“La nostra gente ha ancora buon senso e ha bloccato una possibile minaccia”. E’ un Romano Prodi raggiante quello che raggiunge all’imbrunire il palchetto improvvisato in Piazza Maggiore a Bologna davanti a 200 persone per festeggiare la vittoria del Pd di Matteo Renzi a livello locale e nazionale. La paura è passata, anche se la gioia deriva prima di tutto dallo scampato pericolo di una rimonta 5 Stelle mai avvenuta: “Si stava avvicinando un rischio grosso, ma da stasera possiamo sentirci una soddisfazione nazionale”, spiega dal palco l’ex premier, a fianco del sindaco di Bologna Merola e dei due eletti al parlamento europeo, Elly Schlein e Paolo De Castro, “l’Italia sembrava l’anello più debole di fronte al populismo; ora però non possiamo ignorarne le ragioni ma affrontarle. Ricordiamoci sempre che le vittorie o le sconfitte sono sempre provvisorie”. Un milione  e 212mila i voti raccolti in Emilia Romagna per un 52,2% che, tra civatiani, cuperliani e renziani, mette tutti d’accordo: “Non capitava da un po’ di tempo di fare festa qui in piazza”, aggiunge sornione Prodi alla piccola folla; poi sceso dal palco, ai cronisti che gli chiedono se tornerà a prendere la tessera del Pd (non rinnovata dopo l’imboscata dei 101 di un anno fa ndr) confida: “Sono venuto qui a rendere omaggio ai ragazzi, ma la mia vita politica è finita”.

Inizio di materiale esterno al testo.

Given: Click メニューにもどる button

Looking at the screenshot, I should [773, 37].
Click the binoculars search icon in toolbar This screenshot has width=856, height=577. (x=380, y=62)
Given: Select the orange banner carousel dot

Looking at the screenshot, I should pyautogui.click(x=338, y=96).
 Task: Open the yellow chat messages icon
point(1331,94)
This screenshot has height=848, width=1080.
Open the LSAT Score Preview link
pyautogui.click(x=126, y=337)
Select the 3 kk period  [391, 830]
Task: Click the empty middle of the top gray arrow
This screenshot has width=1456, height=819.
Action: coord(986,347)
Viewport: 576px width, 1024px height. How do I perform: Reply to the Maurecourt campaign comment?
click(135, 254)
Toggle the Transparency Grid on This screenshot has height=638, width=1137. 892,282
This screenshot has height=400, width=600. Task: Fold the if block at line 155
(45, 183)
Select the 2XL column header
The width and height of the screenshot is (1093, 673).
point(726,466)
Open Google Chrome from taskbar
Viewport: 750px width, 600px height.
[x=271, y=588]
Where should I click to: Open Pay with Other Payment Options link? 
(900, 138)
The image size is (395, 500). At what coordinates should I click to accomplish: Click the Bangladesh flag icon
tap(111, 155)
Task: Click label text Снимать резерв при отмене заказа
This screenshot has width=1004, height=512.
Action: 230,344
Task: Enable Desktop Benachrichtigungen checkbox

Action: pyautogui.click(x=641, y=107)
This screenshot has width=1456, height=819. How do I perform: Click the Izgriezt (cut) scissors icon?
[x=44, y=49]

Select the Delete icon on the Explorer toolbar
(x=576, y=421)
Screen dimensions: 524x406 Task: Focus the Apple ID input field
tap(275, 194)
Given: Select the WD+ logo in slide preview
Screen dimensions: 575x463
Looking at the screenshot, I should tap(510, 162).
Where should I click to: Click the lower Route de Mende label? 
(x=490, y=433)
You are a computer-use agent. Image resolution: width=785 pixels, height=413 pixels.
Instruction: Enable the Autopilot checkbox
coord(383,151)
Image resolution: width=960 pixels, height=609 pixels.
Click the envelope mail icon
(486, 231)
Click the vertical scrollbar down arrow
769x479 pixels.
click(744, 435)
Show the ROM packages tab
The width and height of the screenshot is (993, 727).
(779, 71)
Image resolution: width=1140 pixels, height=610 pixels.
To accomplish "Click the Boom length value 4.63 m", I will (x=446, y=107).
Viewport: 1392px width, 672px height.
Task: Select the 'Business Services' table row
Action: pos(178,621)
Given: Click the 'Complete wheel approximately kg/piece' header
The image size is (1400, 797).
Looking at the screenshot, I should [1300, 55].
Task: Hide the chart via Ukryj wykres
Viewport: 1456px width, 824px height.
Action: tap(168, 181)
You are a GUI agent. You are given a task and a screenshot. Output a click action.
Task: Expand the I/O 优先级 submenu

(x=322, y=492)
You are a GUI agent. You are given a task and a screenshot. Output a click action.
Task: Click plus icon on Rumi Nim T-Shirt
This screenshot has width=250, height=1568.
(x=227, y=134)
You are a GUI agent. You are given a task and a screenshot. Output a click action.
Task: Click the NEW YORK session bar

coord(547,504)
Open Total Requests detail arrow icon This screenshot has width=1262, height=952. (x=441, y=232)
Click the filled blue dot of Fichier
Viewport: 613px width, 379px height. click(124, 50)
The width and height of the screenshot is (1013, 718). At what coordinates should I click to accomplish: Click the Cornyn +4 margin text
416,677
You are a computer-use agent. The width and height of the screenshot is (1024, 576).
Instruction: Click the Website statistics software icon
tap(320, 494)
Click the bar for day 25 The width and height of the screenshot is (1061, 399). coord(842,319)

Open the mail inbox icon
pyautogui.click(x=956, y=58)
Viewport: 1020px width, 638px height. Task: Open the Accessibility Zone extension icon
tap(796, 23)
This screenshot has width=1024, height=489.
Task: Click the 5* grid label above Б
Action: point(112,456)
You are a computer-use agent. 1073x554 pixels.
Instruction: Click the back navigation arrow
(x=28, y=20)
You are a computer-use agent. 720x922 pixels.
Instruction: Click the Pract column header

Il comizio improvvisato, che qualcuno scherzosamente definisce un ‘flashmob’, richiama subito tra i presenti la linea “young” degli assessori comunali di Bologna – Lepore, Colombo, Rizzo Nervo – ma anche un Virginio Merola entusiasta che brinda a bicchieri di vino pignoletto: “Non abbiamo la puzza sotto il naso, siamo felici di aver conquistato i voti dei moderati”, spiega dal palco il sindaco di Bologna, “a Grillo dopo gli insulti che ci ha riversato addosso dico: calmati e non sprecare i milioni di voti che ti sono rimasti. A quelli della lista Tsipras (che a Bologna ha ottenuto un exploit senza eguali in Italia con quasi il 9% ndr) dico che chi li rappresenta deve avere il coraggio delle riforme che il Pd sta dimostrando di fare abbandonando le vecchie posizioni della sinistra conservatrice”.

L’occasione di una vittoria totalizzante in quasi tutti i comuni della provincia di Bologna è ghiotta per rilanciare il difficoltoso avvio della ‘città metropolitana’ di cui Merola è uno dei principali sostenitori. Tanto che il Pd conferma la propria crescita in diverse piazze ‘calde’ di provincia dove si rinnovavano sindaci e consigli comunali: “Abbiamo vinto praticamente dappertutto”, dice tenendo sottobraccio Prodi il segretario provinciale del Pd bolognese Raffaele Donini, “i nostri sono numeri da capogiro, il Pd unito vince ovunque. Strappiamo anche il ballottaggio nel paese di Molinella governato dal centrodestra”. Sono solo due i Comuni del circondario bolognese finiti al centrodestra: Dozza, dove Claudia Ceroni ha ceduto la poltrona di primo cittadino alla lista civica di Luca Albertazzi e a Sant’Agata Bolognese, dove la favolosa giunta tutta al femminile rappresentata dalla vicesindaco Giorgia Verasani è stata fermata da Forza Italia.

“Ce la siamo vista brutta”, spiega l’anziano militante che distribuisce bandiere del Pd in Piazza Maggiore mentre è alle prese con l’assegnazione dell’ultimo stendardo dei venti portati, “poi però abbiamo vinto di brutto. Io pensavo un 30% al massimo, il 40% neanche per sogno”. “Ma si può vincere le elezioni facendo battute su Hitler o sparandola grossa come quella della ‘lupara bianca’?”, gli fa eco anagraficamente Antonio, uno studente bolognese di 20 anni, che sta a pochi centimetri dal palco dei democratici. “Dopo il risultato della Le Pen un po’ di ansia l’avevo”, aggiunge Silvia, 24 anni, studentessa, “però alla fine gli italiani hanno premiato l’intelligenza e il cambiamento”.